O que o povo japonês mais teme neste momento?

Existe o temor de que venha outro terremoto. A previsão é de 70% de chances de haver outro. O temor deles agora é esse, e lógico, com relação à usina nuclear. Mas eles têm um sistema de alerta muito eficiente, um alarme fácil de ser reconhecido. Quando toca, todo mundo corre para a frente da TV para ver onde é o tremor.

O que pensa a população sobre as ações do governo?

A população acredita no que informa o governo e é muito grata a ele. Nessa questão eles são muito unidos. Eles escutam realmente o que o governo fala. O que gera uma responsabilidade muito grande para o governo na hora de transmitir informações. É tudo feito de uma forma admirável. Todas as medidas possíveis, eles conseguiram tomar. Agora, lógico que é uma catástrofe natural, difícil de conter 100%. Eles têm barreiras contra tsunami, proteções, mas não dá para controlar por completo.

Você acha que o Japão tende a perder muitos estrangeiros que lá residem por causa da tragédia?

Muitos estrangeiros acabaram saindo, porque temos notícias conflitantes, mas não acredito que vá haver uma saída debandada.

Você pretende continuar atualizando seu Twitter agora que está fora do Japão?

Estou escrevendo com freqüência e relatando apenas o que eu vejo de fato. E vou continuar fazendo, porque vejo muita notícia sensacionalista por aí, de gente que tenta se aproveitar da situação para criar audiência. Não sou jornalista, não sou nada. Mas de repente posso passar uma informação legal, importante. Estou trocando mensagens a cada momento com meus amigos que ficaram lá. Estou por dentro do que está acontecendo.

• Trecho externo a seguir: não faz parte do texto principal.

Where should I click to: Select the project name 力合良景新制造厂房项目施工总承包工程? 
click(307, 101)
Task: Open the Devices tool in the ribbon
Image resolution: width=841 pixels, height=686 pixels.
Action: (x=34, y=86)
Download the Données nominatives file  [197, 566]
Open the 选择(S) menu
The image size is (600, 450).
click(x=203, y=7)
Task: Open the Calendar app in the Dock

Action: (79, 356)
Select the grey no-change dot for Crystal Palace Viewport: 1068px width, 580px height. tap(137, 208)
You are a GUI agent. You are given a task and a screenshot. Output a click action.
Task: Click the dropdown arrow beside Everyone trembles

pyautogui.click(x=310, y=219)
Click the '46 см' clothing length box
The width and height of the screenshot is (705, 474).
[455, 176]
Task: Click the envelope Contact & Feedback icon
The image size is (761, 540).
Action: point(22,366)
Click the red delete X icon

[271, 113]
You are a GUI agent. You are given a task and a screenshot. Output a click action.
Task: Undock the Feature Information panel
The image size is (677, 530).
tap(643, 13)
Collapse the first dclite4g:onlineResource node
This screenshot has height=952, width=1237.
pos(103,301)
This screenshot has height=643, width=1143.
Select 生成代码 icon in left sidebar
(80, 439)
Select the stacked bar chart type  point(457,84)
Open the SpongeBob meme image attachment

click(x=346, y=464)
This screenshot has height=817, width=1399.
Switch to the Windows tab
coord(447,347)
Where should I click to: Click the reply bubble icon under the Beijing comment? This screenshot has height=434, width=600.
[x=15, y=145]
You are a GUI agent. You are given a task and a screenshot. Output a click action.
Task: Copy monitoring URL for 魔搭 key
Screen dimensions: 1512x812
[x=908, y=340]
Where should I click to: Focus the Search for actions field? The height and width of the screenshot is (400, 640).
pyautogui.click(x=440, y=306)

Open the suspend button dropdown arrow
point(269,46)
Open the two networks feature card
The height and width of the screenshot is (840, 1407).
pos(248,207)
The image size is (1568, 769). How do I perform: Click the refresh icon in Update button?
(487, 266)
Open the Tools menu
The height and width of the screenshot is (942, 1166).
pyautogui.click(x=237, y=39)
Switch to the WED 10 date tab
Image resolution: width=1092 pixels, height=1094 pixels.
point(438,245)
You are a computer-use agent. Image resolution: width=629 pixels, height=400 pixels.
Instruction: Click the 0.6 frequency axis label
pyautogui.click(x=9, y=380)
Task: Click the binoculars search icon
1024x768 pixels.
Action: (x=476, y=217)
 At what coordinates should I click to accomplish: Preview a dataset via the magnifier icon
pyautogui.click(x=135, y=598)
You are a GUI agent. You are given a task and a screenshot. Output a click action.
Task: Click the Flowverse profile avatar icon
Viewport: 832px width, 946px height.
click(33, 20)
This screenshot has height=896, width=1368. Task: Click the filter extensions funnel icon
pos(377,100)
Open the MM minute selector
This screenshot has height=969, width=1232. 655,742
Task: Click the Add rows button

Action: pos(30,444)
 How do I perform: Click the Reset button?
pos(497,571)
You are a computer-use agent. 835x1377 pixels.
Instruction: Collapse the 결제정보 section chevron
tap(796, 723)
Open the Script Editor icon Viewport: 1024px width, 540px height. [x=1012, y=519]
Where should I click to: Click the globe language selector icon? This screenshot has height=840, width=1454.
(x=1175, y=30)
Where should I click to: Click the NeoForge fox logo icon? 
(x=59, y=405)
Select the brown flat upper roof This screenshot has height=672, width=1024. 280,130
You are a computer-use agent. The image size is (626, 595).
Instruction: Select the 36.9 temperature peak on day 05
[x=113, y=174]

Até o apresentador Luciano Huck entrou em contato com você.

Ele é meu amigo, nos encontramos no Japão, inclusive, no ano passado. Viu que eu estava informando sobre o Japão e até me indicou para algumas pessoas que o seguem no Twitter.

O que ficará na sua memória sobre essa tragédia?

É a reação do povo japonês, o exemplo de civilização que são. É uma lição de vida poder estar no Japão e presenciar esses momentos mais difíceis. Ver a forma como eles raciocinam e encaram tudo. São muito organizados, respeitam demais as ordens e não entram em pânico. Em qualquer outro lugar do mundo as consequências poderiam ter sido piores.